Applied to the present case, the community property interest in the home would be computed by dividing the community's contribution to the purchase price of the home (payments reducing principal made with community funds on the original loan, if any, plus the principal balance of the loan paid off with proceeds of the Bank of America loan) by the purchase price. This percentage would then be multiplied by the appreciation of the home during the years of the marriage. Appellant would be entitled to one-half this amount as his share of the community interest. Respondent would be entitled to the other one-half of the community interest in the appreciation during marriage, as well as all the appreciation before the marriage and after separation, the down payment and payments reducing principal on the original loan made before the marriage.

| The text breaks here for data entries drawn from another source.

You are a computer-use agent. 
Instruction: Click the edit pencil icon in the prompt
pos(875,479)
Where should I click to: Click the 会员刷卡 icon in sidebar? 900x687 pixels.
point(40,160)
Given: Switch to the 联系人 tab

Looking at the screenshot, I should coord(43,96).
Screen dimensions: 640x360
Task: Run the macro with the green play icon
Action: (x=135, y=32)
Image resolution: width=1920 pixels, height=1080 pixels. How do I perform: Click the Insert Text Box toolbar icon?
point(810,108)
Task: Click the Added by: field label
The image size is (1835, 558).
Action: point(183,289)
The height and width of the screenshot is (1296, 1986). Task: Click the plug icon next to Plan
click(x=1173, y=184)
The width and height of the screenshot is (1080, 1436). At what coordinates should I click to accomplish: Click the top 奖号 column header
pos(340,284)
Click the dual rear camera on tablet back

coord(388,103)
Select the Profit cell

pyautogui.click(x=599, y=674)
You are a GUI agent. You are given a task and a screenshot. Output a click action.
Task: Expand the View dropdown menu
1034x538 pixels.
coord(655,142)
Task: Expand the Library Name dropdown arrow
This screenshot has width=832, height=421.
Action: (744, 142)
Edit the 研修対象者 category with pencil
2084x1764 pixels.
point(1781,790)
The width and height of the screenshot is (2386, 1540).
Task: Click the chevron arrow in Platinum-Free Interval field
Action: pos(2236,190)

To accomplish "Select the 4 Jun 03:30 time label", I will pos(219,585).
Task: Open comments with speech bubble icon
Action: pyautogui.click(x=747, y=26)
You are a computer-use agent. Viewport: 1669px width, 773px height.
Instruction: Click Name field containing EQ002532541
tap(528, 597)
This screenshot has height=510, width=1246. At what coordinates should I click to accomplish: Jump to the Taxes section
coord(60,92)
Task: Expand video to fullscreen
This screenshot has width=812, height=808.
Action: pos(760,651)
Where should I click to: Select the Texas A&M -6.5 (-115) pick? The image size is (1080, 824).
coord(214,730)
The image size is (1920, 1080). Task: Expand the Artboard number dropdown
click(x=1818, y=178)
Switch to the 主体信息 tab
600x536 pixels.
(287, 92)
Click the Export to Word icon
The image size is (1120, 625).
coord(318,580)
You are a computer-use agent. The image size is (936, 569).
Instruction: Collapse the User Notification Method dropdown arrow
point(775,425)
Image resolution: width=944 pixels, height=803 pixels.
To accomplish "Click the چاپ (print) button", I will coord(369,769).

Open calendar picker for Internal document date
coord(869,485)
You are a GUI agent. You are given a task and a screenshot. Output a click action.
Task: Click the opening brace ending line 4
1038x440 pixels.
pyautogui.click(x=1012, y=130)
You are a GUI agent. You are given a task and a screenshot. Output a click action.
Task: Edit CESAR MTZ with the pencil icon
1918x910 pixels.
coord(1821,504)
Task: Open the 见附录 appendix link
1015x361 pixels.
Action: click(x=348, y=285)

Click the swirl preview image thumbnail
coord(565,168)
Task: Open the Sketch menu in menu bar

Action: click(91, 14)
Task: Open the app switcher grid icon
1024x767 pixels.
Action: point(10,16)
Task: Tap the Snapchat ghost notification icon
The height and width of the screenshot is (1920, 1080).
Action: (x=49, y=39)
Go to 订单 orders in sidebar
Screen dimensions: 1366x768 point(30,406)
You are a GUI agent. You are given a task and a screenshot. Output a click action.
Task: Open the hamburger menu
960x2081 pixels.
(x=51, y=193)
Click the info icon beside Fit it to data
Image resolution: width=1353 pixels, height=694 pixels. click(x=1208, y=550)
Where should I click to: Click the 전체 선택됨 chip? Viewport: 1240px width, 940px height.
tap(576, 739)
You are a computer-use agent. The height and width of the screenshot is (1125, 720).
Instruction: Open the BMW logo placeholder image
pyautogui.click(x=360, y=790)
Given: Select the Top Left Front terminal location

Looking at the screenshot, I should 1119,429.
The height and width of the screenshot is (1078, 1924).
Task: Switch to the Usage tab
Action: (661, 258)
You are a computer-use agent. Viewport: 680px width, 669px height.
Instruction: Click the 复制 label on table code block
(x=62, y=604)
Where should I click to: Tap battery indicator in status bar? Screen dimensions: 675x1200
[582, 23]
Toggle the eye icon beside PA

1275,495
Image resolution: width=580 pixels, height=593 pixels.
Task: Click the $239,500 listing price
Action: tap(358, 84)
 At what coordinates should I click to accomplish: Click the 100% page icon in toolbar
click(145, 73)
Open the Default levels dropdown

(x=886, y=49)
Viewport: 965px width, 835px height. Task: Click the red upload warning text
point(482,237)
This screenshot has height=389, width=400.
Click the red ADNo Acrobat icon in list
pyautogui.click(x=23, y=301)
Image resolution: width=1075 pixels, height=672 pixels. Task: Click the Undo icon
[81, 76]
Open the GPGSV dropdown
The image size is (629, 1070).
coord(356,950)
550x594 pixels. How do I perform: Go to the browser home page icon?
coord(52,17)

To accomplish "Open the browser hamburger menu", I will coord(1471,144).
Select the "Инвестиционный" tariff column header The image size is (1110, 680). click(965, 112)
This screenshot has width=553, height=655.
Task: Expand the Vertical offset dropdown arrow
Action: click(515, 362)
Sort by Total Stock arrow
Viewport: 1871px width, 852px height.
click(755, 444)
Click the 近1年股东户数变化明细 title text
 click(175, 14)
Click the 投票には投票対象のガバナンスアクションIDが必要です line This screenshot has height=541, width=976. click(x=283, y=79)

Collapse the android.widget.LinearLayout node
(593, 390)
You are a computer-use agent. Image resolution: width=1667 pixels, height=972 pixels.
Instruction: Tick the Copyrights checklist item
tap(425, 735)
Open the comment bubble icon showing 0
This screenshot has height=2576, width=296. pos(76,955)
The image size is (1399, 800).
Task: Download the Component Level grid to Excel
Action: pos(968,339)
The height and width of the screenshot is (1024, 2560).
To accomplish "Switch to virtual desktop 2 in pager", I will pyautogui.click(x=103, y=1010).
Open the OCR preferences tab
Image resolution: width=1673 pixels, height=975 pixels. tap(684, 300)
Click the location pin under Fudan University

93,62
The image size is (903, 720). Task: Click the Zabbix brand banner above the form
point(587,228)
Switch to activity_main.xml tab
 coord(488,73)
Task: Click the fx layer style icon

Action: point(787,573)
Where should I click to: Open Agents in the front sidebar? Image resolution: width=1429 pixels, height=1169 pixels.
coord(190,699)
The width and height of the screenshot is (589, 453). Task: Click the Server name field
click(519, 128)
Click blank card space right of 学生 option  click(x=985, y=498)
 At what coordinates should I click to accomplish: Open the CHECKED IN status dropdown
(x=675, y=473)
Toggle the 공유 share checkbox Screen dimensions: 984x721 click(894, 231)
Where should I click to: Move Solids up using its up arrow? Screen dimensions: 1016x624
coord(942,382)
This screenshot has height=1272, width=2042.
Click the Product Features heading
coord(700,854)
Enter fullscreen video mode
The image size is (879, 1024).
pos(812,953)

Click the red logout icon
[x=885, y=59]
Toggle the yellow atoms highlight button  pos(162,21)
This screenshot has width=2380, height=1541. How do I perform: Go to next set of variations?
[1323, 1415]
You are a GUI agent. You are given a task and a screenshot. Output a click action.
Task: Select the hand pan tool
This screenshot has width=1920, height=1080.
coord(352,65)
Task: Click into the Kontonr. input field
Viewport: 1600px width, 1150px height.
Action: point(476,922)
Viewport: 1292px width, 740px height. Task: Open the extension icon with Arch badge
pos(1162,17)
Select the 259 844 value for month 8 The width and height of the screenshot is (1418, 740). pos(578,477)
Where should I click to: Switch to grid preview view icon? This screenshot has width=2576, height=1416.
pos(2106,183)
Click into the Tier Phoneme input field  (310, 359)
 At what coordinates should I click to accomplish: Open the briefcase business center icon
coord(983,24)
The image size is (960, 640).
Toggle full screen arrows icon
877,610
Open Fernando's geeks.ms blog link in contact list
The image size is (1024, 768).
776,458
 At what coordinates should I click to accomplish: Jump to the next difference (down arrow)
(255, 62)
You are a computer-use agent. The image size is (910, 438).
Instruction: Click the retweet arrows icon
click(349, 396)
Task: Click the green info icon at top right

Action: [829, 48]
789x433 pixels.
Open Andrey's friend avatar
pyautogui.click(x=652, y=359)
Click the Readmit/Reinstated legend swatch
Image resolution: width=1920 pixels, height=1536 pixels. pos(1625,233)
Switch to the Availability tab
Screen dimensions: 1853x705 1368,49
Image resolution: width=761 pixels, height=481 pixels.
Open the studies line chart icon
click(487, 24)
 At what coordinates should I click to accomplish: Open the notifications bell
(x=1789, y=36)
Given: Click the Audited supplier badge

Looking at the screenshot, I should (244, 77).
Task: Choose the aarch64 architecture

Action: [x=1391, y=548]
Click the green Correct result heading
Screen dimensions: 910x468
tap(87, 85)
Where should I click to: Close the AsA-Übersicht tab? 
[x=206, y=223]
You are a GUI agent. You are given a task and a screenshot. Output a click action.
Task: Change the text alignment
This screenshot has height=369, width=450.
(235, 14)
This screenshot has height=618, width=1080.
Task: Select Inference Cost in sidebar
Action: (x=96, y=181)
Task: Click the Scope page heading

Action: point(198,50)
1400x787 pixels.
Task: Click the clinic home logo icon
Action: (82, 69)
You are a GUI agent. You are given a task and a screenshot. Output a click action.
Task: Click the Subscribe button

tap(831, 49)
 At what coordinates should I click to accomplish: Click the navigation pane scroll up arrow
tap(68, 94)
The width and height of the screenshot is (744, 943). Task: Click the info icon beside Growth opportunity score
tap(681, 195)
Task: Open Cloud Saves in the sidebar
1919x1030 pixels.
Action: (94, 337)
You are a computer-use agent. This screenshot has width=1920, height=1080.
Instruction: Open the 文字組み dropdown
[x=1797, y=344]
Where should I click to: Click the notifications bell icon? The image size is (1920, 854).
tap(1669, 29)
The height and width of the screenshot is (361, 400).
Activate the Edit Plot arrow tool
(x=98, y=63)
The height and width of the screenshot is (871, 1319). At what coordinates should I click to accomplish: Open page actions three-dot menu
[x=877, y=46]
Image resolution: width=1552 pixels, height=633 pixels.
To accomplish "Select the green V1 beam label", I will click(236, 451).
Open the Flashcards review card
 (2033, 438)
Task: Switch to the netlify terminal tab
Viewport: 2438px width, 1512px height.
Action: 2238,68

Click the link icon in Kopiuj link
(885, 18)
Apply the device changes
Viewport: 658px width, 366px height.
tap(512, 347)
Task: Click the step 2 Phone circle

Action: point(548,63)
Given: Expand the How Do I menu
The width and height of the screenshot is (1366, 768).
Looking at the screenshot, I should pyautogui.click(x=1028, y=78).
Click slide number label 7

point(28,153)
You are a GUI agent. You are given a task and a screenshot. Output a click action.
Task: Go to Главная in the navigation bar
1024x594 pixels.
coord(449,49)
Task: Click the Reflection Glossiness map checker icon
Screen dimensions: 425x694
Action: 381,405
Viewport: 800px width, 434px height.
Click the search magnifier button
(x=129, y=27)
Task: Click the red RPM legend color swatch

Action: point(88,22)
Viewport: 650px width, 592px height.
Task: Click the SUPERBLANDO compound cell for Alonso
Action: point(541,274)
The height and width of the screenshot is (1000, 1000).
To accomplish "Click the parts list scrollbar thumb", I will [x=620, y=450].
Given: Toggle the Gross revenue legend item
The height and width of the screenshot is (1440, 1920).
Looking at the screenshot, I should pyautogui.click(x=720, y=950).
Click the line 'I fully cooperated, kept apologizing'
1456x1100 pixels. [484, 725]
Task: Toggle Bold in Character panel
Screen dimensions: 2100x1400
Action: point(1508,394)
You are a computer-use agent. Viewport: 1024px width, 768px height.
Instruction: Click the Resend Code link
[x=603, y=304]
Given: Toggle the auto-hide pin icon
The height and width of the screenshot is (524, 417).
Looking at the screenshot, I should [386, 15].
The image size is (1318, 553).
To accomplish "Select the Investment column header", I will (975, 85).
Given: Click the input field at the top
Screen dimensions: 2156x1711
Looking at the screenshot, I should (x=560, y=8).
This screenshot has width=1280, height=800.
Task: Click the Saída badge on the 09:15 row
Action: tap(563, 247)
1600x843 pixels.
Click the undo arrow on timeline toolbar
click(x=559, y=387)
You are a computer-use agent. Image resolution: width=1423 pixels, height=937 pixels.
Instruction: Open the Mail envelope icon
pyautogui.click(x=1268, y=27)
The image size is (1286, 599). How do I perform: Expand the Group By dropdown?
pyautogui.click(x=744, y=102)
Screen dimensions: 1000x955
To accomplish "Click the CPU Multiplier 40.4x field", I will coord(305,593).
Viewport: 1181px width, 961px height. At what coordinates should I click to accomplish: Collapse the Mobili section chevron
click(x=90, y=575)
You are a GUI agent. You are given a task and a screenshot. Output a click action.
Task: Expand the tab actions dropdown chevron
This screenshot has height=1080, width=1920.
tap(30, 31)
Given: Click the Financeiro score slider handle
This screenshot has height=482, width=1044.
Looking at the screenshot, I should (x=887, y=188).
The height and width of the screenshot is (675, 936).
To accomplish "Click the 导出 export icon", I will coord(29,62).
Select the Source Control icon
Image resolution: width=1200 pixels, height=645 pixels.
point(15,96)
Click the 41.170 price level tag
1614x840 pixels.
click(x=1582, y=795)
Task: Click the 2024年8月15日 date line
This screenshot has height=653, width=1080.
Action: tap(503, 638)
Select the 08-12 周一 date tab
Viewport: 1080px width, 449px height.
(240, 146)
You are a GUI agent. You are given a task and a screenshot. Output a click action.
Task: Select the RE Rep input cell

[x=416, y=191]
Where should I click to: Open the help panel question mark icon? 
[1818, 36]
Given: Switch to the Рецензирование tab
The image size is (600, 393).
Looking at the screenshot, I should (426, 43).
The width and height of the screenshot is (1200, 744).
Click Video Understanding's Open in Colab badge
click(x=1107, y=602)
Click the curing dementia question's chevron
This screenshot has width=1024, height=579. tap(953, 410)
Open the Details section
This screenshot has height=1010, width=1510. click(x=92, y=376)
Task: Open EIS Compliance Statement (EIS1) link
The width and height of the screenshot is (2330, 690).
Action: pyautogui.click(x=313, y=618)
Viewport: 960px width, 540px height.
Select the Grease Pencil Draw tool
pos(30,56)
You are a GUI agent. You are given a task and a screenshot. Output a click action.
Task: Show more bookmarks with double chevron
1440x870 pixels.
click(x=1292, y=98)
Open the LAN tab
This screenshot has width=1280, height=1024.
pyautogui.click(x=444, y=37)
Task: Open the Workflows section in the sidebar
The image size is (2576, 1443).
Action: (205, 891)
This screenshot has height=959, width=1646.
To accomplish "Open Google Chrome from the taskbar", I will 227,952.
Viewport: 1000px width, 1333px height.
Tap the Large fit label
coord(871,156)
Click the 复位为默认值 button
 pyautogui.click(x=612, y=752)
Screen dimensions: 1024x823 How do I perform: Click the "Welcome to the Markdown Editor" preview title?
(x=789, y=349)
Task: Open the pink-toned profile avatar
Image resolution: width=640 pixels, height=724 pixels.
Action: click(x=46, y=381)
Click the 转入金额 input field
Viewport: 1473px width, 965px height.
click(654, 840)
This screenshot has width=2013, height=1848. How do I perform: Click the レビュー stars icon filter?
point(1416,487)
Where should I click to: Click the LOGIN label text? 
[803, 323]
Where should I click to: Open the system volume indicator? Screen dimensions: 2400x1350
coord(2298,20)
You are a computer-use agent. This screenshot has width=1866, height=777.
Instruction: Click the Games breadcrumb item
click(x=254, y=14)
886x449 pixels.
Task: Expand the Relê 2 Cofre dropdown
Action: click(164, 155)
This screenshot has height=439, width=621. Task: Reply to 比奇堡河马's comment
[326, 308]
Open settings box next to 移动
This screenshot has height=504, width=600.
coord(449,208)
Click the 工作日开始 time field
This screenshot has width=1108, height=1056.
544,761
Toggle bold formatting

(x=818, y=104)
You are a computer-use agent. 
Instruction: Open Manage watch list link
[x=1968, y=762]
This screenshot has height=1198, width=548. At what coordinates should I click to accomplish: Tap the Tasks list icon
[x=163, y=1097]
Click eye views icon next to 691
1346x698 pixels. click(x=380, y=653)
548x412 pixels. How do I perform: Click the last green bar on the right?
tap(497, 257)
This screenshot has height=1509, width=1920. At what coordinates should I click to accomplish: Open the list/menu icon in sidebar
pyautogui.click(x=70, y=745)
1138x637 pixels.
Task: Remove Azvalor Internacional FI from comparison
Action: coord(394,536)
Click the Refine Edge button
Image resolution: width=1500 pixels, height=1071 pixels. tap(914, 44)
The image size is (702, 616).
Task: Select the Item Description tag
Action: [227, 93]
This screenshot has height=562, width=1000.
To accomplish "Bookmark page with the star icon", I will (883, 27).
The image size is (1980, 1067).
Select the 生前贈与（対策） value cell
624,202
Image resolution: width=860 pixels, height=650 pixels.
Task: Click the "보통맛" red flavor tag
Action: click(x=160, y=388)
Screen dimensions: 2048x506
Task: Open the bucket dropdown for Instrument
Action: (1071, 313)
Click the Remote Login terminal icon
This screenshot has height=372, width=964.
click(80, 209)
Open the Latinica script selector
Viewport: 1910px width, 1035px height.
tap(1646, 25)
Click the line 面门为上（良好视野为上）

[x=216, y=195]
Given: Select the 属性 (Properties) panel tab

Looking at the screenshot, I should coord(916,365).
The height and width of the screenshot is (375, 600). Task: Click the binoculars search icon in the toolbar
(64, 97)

(2) Appellant additionally argues that the total responsibility for the Bank of America and Great Western loans should have been assigned to respondent because the property securing them was assigned to her. This argument is patently an attempt to "have his cake and eat it too." Except for the portion of the loan proceeds used to repay the original mortgage on the house, the loans were used for purposes having nothing to do with acquisition of the property. To assign liability for these debts to respondent would be to have her bear full responsibility for loans that benefitted the parties jointly and, in fact, served to discharge preexisting debts of appellant for which respondent had no responsibility. Indeed, the effect of the Moore rule in the present case is that appellant receives a major benefit from the community's use of funds to discharge respondent's preexisting debt while respondent assumes a liability without corresponding gain from the community's use of funds to discharge appellant's preexisting debt. The trial court correctly found the loans were community obligations to be shared equally between the parties.
Appellant's argument that the loan obligations should have been assigned to respondent because antideficiency legislation (Code Civ. Proc., § 580b) protected her against personal liability poses a hypothetical situation so unlikely to arise (because the value of the home far exceeds the balances owing on the loans) that we do not give it serious consideration.
The judgment is reversed and the matter remanded to the trial court for proceedings to calculate the parties' respective interests in the real property.
Haerle, J., and Lambden, J., concurred.